**DIRECTIONS FOR THIS TASK:** Whenever a line below includes the string "agent", show it.

_ _ _ _

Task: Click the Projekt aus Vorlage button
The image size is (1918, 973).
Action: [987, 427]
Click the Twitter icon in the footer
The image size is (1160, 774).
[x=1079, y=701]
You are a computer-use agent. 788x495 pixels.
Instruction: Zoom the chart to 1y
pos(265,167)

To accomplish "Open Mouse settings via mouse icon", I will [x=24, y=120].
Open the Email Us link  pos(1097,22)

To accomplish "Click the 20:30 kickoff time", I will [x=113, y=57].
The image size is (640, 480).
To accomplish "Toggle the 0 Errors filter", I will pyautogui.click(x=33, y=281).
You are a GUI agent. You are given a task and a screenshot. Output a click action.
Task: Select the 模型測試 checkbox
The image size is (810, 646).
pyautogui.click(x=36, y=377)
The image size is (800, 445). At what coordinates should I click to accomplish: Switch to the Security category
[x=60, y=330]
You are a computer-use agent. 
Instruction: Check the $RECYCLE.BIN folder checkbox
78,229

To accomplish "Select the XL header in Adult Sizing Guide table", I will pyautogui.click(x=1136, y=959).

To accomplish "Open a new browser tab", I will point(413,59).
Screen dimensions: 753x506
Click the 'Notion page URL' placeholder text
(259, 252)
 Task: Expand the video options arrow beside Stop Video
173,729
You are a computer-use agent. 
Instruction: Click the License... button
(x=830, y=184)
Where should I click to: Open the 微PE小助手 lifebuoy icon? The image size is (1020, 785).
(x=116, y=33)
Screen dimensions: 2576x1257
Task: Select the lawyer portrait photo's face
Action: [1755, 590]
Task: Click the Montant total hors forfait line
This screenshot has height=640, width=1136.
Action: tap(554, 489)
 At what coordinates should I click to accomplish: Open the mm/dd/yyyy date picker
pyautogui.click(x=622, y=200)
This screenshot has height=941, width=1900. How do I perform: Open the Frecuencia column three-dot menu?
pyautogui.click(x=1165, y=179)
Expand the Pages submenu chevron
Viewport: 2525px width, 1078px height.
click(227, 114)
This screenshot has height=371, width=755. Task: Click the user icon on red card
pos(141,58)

_ _ _ _

**SOLUTION TO THE PROBLEM:**
You are a computer-use agent. 788x495 pixels.
You are a GUI agent. You are given a task and a screenshot. Output a click action.
You are a computer-use agent. 
You are a computer-use agent. 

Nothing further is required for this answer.